- [TASK ITEM] Where the data below has the string "agent", return the whole line.

=== Section Start ===

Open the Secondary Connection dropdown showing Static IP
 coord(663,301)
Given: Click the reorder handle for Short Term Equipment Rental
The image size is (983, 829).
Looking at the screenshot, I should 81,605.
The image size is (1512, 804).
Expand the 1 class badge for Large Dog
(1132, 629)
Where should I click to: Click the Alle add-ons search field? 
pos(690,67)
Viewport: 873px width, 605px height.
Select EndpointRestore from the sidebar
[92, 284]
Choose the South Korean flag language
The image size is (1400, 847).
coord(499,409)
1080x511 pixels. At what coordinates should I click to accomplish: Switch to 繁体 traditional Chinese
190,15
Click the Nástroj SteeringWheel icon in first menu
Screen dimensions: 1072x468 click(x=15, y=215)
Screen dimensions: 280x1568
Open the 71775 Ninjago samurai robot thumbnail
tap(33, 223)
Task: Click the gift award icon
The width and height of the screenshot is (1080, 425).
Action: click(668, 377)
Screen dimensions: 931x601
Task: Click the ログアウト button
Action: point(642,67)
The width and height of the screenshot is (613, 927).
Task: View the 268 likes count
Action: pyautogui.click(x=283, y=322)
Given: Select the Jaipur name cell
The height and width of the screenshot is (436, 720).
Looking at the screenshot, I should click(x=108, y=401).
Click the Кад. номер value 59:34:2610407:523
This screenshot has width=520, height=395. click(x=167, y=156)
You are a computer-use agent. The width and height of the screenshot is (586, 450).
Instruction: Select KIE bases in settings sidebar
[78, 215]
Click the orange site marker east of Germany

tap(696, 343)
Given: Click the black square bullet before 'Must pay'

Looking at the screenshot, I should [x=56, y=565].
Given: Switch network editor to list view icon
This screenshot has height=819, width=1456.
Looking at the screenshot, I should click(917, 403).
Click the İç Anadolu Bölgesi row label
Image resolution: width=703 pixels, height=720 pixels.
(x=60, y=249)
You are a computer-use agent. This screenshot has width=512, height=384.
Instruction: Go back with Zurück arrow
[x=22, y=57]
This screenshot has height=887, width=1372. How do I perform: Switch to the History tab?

=== Section End ===

- [WRITTEN RESPONSE]
You are a computer-use agent. The width and height of the screenshot is (586, 450).
You are a computer-use agent. This screenshot has width=512, height=384.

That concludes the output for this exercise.